Turn every line of the listing below into a Markdown table with two columns, Row and Line. Number the rows in order and leave out blank lines.

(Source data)
--*--

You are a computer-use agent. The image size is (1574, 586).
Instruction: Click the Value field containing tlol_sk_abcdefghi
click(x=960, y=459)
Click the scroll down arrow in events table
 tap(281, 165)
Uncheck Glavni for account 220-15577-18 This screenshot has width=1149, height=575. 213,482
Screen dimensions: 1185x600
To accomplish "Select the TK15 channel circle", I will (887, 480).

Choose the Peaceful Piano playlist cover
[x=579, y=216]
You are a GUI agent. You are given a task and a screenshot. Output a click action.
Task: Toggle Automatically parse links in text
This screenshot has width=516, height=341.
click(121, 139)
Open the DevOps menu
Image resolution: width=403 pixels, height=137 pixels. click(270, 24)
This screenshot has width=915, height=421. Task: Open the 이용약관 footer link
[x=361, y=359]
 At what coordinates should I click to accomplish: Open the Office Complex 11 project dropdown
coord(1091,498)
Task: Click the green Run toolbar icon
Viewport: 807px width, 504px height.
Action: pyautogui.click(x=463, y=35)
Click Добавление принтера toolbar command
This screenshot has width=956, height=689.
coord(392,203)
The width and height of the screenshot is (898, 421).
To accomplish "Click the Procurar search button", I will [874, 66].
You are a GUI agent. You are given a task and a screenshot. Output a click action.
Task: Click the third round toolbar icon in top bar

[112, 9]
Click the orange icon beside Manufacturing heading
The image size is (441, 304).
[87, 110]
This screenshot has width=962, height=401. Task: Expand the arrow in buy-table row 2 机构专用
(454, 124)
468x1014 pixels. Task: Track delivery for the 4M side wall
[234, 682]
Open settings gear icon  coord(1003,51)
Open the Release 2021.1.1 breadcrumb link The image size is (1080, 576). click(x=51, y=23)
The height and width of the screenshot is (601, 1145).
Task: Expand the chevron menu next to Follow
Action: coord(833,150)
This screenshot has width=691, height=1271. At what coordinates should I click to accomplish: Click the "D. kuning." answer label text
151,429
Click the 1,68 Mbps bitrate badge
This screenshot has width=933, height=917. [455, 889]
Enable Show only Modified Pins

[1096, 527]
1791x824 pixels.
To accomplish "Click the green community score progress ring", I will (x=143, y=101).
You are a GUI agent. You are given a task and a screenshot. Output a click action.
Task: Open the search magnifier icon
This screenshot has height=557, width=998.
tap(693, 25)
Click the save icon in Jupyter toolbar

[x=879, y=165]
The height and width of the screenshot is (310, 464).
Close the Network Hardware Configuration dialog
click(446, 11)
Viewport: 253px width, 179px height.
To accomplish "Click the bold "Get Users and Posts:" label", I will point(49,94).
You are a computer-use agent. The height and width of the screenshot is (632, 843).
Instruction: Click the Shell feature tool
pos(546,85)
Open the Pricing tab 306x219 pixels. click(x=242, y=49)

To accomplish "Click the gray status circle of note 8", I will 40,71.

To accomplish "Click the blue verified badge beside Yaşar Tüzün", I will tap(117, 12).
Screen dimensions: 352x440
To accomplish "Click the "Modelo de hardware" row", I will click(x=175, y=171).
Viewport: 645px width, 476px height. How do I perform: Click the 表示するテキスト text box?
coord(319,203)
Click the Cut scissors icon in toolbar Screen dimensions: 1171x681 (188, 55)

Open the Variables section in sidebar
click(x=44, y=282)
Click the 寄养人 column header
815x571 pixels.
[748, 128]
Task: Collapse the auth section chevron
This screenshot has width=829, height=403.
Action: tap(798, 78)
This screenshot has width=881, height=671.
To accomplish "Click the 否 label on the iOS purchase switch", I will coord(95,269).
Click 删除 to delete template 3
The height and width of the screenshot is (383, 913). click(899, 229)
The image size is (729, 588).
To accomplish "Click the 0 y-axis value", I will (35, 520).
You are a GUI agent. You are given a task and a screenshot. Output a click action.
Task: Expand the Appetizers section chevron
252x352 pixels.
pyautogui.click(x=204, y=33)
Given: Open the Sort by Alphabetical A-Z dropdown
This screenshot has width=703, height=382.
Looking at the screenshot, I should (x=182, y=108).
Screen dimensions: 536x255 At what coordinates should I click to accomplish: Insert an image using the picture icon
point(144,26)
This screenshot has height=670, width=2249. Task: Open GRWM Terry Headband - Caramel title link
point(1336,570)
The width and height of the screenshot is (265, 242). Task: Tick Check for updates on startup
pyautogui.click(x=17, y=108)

--*--

■ Result
| Row | Line |
|---|---|
| 1 | You are a computer-use agent. The image size is (1574, 586). |
| 2 | Instruction: Click the Value field containing tlol_sk_abcdefghi |
| 3 | click(x=960, y=459) |
| 4 | Click the scroll down arrow in events table |
| 5 |  tap(281, 165) |
| 6 | Uncheck Glavni for account 220-15577-18 This screenshot has width=1149, height=575. 213,482 |
| 7 | Screen dimensions: 1185x600 |
| 8 | To accomplish "Select the TK15 channel circle", I will (887, 480). |
| 9 | Choose the Peaceful Piano playlist cover |
| 10 | [x=579, y=216] |
| 11 | You are a GUI agent. You are given a task and a screenshot. Output a click action. |
| 12 | Task: Toggle Automatically parse links in text |
| 13 | This screenshot has width=516, height=341. |
| 14 | click(121, 139) |
| 15 | Open the DevOps menu |
| 16 | Image resolution: width=403 pixels, height=137 pixels. click(270, 24) |
| 17 | This screenshot has width=915, height=421. Task: Open the 이용약관 footer link |
| 18 | [x=361, y=359] |
| 19 |  At what coordinates should I click to accomplish: Open the Office Complex 11 project dropdown |
| 20 | coord(1091,498) |
| 21 | Task: Click the green Run toolbar icon |
| 22 | Viewport: 807px width, 504px height. |
| 23 | Action: pyautogui.click(x=463, y=35) |
| 24 | Click Добавление принтера toolbar command |
| 25 | This screenshot has width=956, height=689. |
| 26 | coord(392,203) |
| 27 | The width and height of the screenshot is (898, 421). |
| 28 | To accomplish "Click the Procurar search button", I will [874, 66]. |
| 29 | You are a GUI agent. You are given a task and a screenshot. Output a click action. |
| 30 | Task: Click the third round toolbar icon in top bar |
| 31 | [112, 9] |
| 32 | Click the orange icon beside Manufacturing heading |
| 33 | The image size is (441, 304). |
| 34 | [87, 110] |
| 35 | This screenshot has width=962, height=401. Task: Expand the arrow in buy-table row 2 机构专用 |
| 36 | (454, 124) |
| 37 | 468x1014 pixels. Task: Track delivery for the 4M side wall |
| 38 | [234, 682] |
| 39 | Open settings gear icon  coord(1003,51) |
| 40 | Open the Release 2021.1.1 breadcrumb link The image size is (1080, 576). click(x=51, y=23) |
| 41 | The height and width of the screenshot is (601, 1145). |
| 42 | Task: Expand the chevron menu next to Follow |
| 43 | Action: coord(833,150) |
| 44 | This screenshot has width=691, height=1271. At what coordinates should I click to accomplish: Click the "D. kuning." answer label text |
| 45 | 151,429 |
| 46 | Click the 1,68 Mbps bitrate badge |
| 47 | This screenshot has width=933, height=917. [455, 889] |
| 48 | Enable Show only Modified Pins |
| 49 | [1096, 527] |
| 50 | 1791x824 pixels. |
| 51 | To accomplish "Click the green community score progress ring", I will (x=143, y=101). |
| 52 | You are a GUI agent. You are given a task and a screenshot. Output a click action. |
| 53 | Task: Open the search magnifier icon |
| 54 | This screenshot has height=557, width=998. |
| 55 | tap(693, 25) |
| 56 | Click the save icon in Jupyter toolbar |
| 57 | [x=879, y=165] |
| 58 | The height and width of the screenshot is (310, 464). |
| 59 | Close the Network Hardware Configuration dialog |
| 60 | click(446, 11) |
| 61 | Viewport: 253px width, 179px height. |
| 62 | To accomplish "Click the bold "Get Users and Posts:" label", I will point(49,94). |
| 63 | You are a computer-use agent. The height and width of the screenshot is (632, 843). |
| 64 | Instruction: Click the Shell feature tool |
| 65 | pos(546,85) |
| 66 | Open the Pricing tab 306x219 pixels. click(x=242, y=49) |
| 67 | To accomplish "Click the gray status circle of note 8", I will 40,71. |
| 68 | To accomplish "Click the blue verified badge beside Yaşar Tüzün", I will tap(117, 12). |
| 69 | Screen dimensions: 352x440 |
| 70 | To accomplish "Click the "Modelo de hardware" row", I will click(x=175, y=171). |
| 71 | Viewport: 645px width, 476px height. How do I perform: Click the 表示するテキスト text box? |
| 72 | coord(319,203) |
| 73 | Click the Cut scissors icon in toolbar Screen dimensions: 1171x681 (188, 55) |
| 74 | Open the Variables section in sidebar |
| 75 | click(x=44, y=282) |
| 76 | Click the 寄养人 column header |
| 77 | 815x571 pixels. |
| 78 | [748, 128] |
| 79 | Task: Collapse the auth section chevron |
| 80 | This screenshot has width=829, height=403. |
| 81 | Action: tap(798, 78) |
| 82 | This screenshot has width=881, height=671. |
| 83 | To accomplish "Click the 否 label on the iOS purchase switch", I will coord(95,269). |
| 84 | Click 删除 to delete template 3 |
| 85 | The height and width of the screenshot is (383, 913). click(899, 229) |
| 86 | The image size is (729, 588). |
| 87 | To accomplish "Click the 0 y-axis value", I will (35, 520). |
| 88 | You are a GUI agent. You are given a task and a screenshot. Output a click action. |
| 89 | Task: Expand the Appetizers section chevron |
| 90 | 252x352 pixels. |
| 91 | pyautogui.click(x=204, y=33) |
| 92 | Given: Open the Sort by Alphabetical A-Z dropdown |
| 93 | This screenshot has width=703, height=382. |
| 94 | Looking at the screenshot, I should (x=182, y=108). |
| 95 | Screen dimensions: 536x255 At what coordinates should I click to accomplish: Insert an image using the picture icon |
| 96 | point(144,26) |
| 97 | This screenshot has height=670, width=2249. Task: Open GRWM Terry Headband - Caramel title link |
| 98 | point(1336,570) |
| 99 | The width and height of the screenshot is (265, 242). Task: Tick Check for updates on startup |
| 100 | pyautogui.click(x=17, y=108) |